Structural and vasoactive factors influencing intracerebral arterioles in cases of vascular dementia and other cerebrovascular disease: a review. Immunohistochemical studies on expression of collagens, basal lamina components and endothelin-1.

The condition of the brain parenchyma in cases of vascular dementia and other cerebrovascular conditions may be influenced by structural and functional changes of the terminal intracerebral blood vessels. Arterioles can develop obliterative lesions, capillaries and postcapillary venules can be altered, causing edema. The first part of this review is focused on expression of different types of collagens and other components of the extracellular matrix in intracerebral arterioles. The changes present in hereditary multi-infarct disease of the brain are compared with those occurring in the Binswanger type of encephalopathy and cases presenting hyalinosis of intracerebral vessels. Deposition of collagens in degenerated parts of the media and adventitia of the arterioles may contribute to impaired blood flow regulation in the brain parenchyma. Fibrillary collagens and basal laminae are probably the most important components of the hyaline material in vessels showing 'hyalinosis'. The second part of our review concerns the possibility that the vasoactive peptide, endothelin-1, released from reactive astrocytes, can influence the function of intracerebral arterioles.
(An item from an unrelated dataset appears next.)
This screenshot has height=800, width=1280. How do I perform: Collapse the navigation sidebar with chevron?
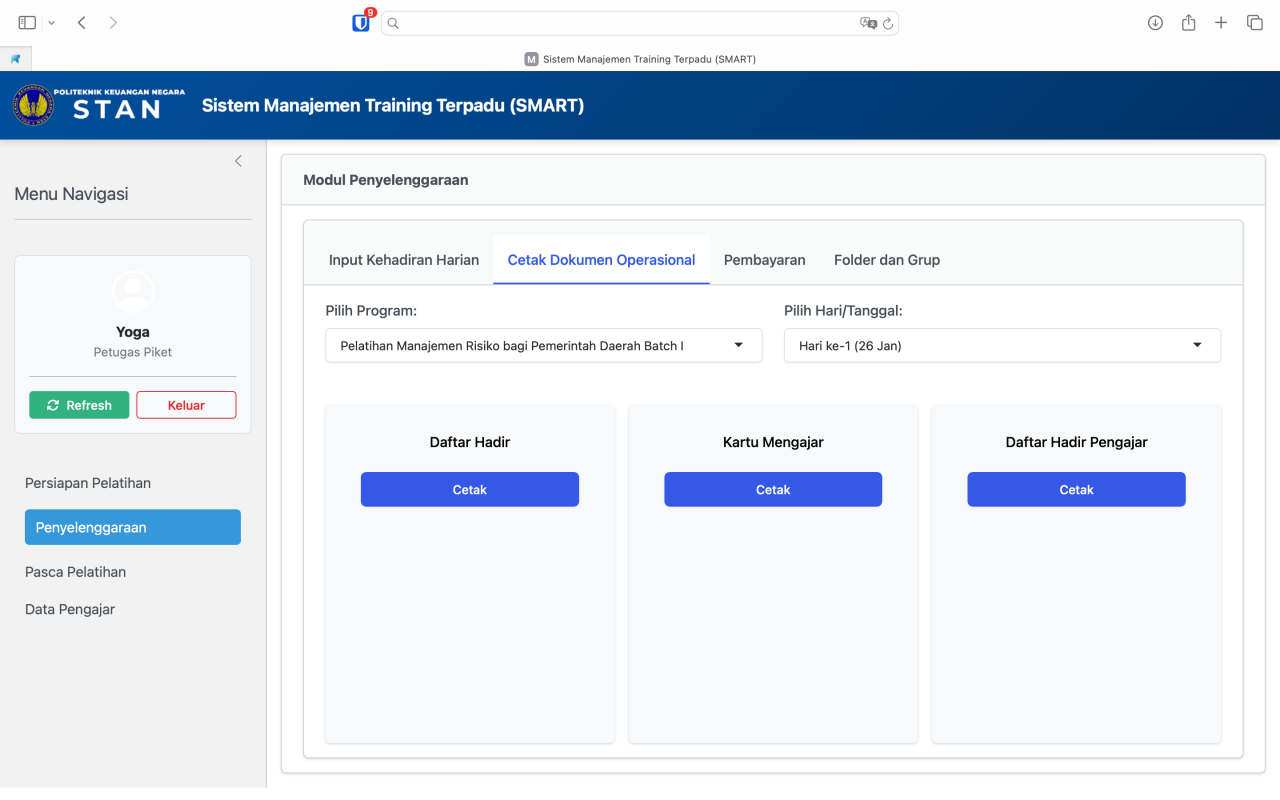(238, 161)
Normal astrocytes do not show endothelin-1-like immunoreactivity, but in cases of infarcts, lacunes, hereditary multi-infarct disease, Binswanger's encephalopathy and Alzheimer's disease numerous reactive astrocytes express such immunoreactivity. If endothelin-1 is produced and released from reactive astrocytes it may reach intracerebral arterioles and induce long-lasting vasoconstriction. Endothelin-1 is the most powerful vasoconstrictor peptide known to date and has mitogenic capacity. It may promote cellular mechanisms leading to astrocytic gliosis and neovascularization.